═════ TASK INPUT ═════
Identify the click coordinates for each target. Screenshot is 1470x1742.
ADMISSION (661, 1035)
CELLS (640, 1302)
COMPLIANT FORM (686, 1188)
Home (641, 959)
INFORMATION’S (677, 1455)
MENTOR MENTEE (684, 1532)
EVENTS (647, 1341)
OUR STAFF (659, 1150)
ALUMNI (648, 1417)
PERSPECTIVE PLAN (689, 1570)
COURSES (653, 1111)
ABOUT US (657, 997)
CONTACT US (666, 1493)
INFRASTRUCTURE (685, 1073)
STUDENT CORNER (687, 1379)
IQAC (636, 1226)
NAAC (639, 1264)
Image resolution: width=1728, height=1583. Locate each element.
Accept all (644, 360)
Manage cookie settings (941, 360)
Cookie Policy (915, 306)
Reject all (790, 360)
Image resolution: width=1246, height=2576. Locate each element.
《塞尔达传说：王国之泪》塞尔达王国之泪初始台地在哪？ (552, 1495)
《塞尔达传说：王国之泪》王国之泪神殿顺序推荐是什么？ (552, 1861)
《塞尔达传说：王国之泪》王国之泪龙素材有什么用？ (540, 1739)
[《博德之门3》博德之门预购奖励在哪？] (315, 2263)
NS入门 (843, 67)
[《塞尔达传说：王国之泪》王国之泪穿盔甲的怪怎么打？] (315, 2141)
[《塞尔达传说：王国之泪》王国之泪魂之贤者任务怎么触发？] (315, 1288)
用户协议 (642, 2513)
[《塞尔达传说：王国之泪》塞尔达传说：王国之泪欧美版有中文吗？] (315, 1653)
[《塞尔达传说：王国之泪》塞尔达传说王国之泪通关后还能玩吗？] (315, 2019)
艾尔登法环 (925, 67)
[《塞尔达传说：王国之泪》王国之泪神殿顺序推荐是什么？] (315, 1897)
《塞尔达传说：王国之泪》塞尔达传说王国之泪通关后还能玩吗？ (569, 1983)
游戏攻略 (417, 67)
═════
■ **WORK TO COMPLETE**
Every entry, from first to last, should be written out exactly.

■ **TASK RESULT**
Identify the click coordinates for each target. Screenshot is 1470x1742.
ADMISSION (661, 1035)
CELLS (640, 1302)
COMPLIANT FORM (686, 1188)
Home (641, 959)
INFORMATION’S (677, 1455)
MENTOR MENTEE (684, 1532)
EVENTS (647, 1341)
OUR STAFF (659, 1150)
ALUMNI (648, 1417)
PERSPECTIVE PLAN (689, 1570)
COURSES (653, 1111)
ABOUT US (657, 997)
CONTACT US (666, 1493)
INFRASTRUCTURE (685, 1073)
STUDENT CORNER (687, 1379)
IQAC (636, 1226)
NAAC (639, 1264)
Image resolution: width=1728, height=1583. Locate each element.
Accept all (644, 360)
Manage cookie settings (941, 360)
Cookie Policy (915, 306)
Reject all (790, 360)
Image resolution: width=1246, height=2576. Locate each element.
《塞尔达传说：王国之泪》塞尔达王国之泪初始台地在哪？ (552, 1495)
《塞尔达传说：王国之泪》王国之泪神殿顺序推荐是什么？ (552, 1861)
《塞尔达传说：王国之泪》王国之泪龙素材有什么用？ (540, 1739)
[《博德之门3》博德之门预购奖励在哪？] (315, 2263)
NS入门 (843, 67)
[《塞尔达传说：王国之泪》王国之泪穿盔甲的怪怎么打？] (315, 2141)
[《塞尔达传说：王国之泪》王国之泪魂之贤者任务怎么触发？] (315, 1288)
用户协议 (642, 2513)
[《塞尔达传说：王国之泪》塞尔达传说：王国之泪欧美版有中文吗？] (315, 1653)
[《塞尔达传说：王国之泪》塞尔达传说王国之泪通关后还能玩吗？] (315, 2019)
艾尔登法环 (925, 67)
[《塞尔达传说：王国之泪》王国之泪神殿顺序推荐是什么？] (315, 1897)
《塞尔达传说：王国之泪》塞尔达传说王国之泪通关后还能玩吗？ (569, 1983)
游戏攻略 (417, 67)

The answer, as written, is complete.